Aku terperangah saat baru saja selangkah menginjakkan kaki di pintu indekos Mas Abyan. Bukan karena aku melihat kamar lelaki yang berantakan bak kapal pecah seperti isu-isu yang kudengar bahwa kamar laki-laki akan identik dengan kata berantakan.
Tapi karena aku melihat kamarnya begitu rapi. Tatanan benda-benda yang ada di dalamnya serasa sangat pas berada di tempatnya masing-masing. Yang paling membuatku takjub adalah jajaran buku-buku yang tersusun dengan cantik di lemari bergaya minimalis yang mengapit kasur Mas Abyan.

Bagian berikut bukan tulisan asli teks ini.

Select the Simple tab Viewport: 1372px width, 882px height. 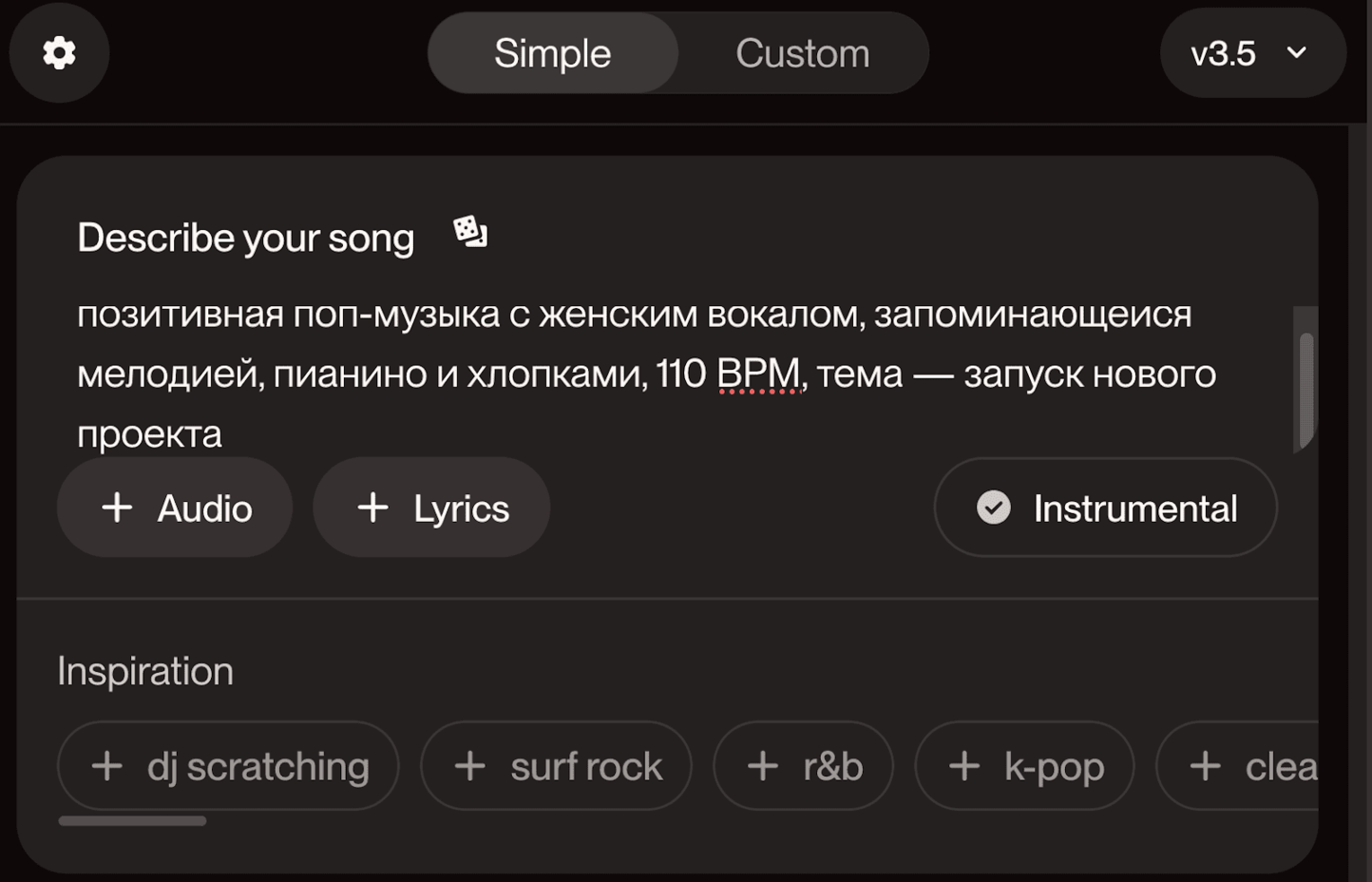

"Masuk, Nay," pinta Mas Abyan saat mendapatiku masih mematung di depan pintu.
Aku melangkahkah kaki dan langsung menuju lemari buku Mas Abyan. Kutelusuri dan kusentuh satu persatu bukunya. Ada banyak sekali kitab-kitab, buku biografi, sirah, dan novel-novel pembangun jiwa lainnya. Aku merasa tercurangi, kenapa Mas Abyan tidak pernah bilang dia punya perpustakaan pribadi seperti ini. Mas Abyan juga tak pernah pulang membawa satu buku pun selain buku-buku kuliahnya.

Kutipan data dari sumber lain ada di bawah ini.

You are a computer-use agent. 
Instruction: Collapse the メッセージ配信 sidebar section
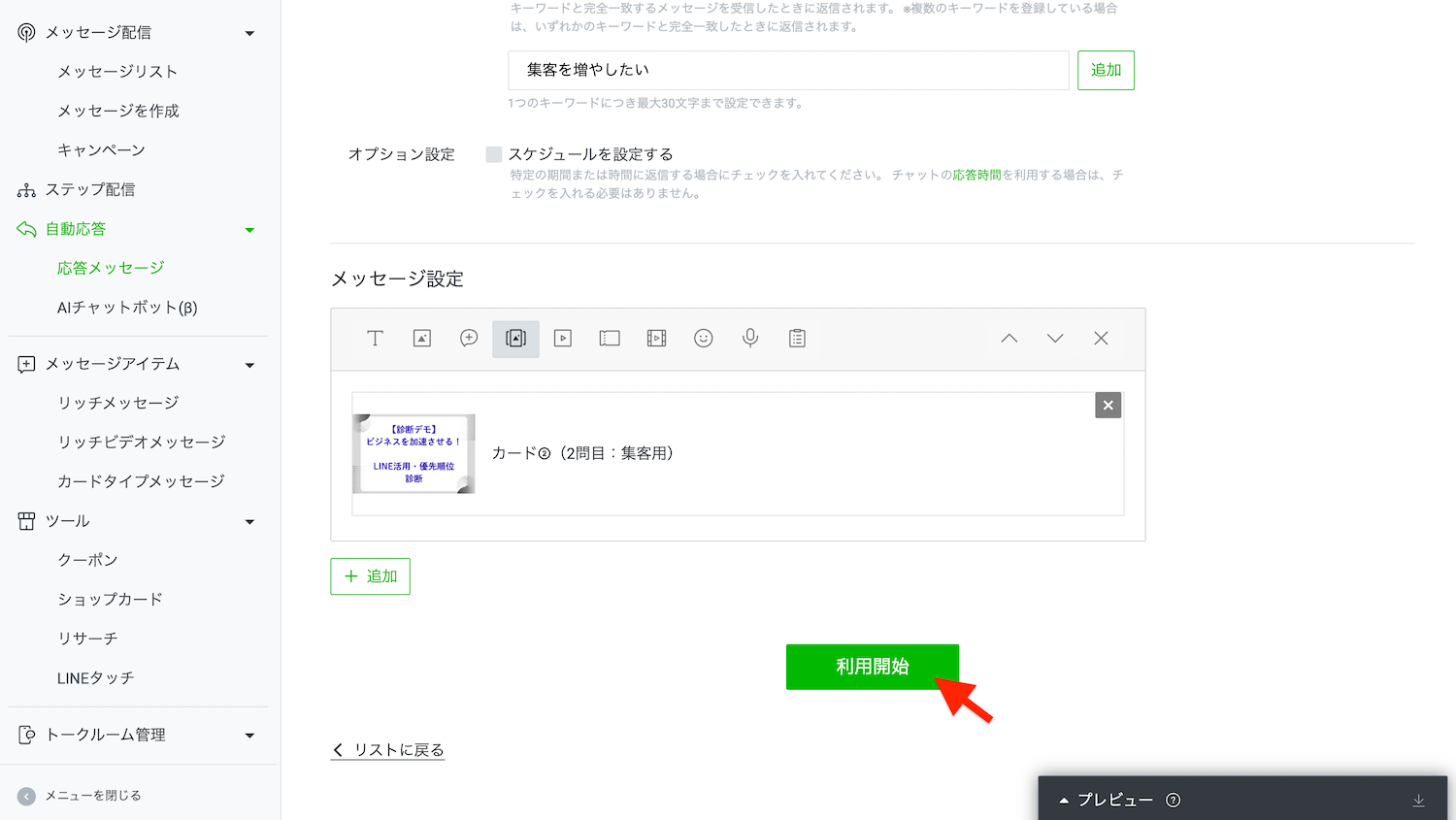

Aku mencomot novel secara acak dan membawanya untuk duduk di atas kasur. Mas Abyan terlihat membawa dua botol air mineral dari arah dapur. Indekos Mas Abyan memang hanya terdiri dari dua petak ruangan saja. Satu kamar utama dan ruangan lain di belakang adalah dapur dan kamar mandinya.
"Katakan kenapa Mas Abyan curang sama Nay?" Tanyaku seraya meletakkan novel dan fokus menatap Mas Abyan.
Dahi Mas Abyan belipat menandakan kebingungan, "Curang gimana?"
Aku berdecak pelan, "Kenapa Mas nggak pernah bilang kalau punya perpustakaan pribadi secantik ini, " rengekku.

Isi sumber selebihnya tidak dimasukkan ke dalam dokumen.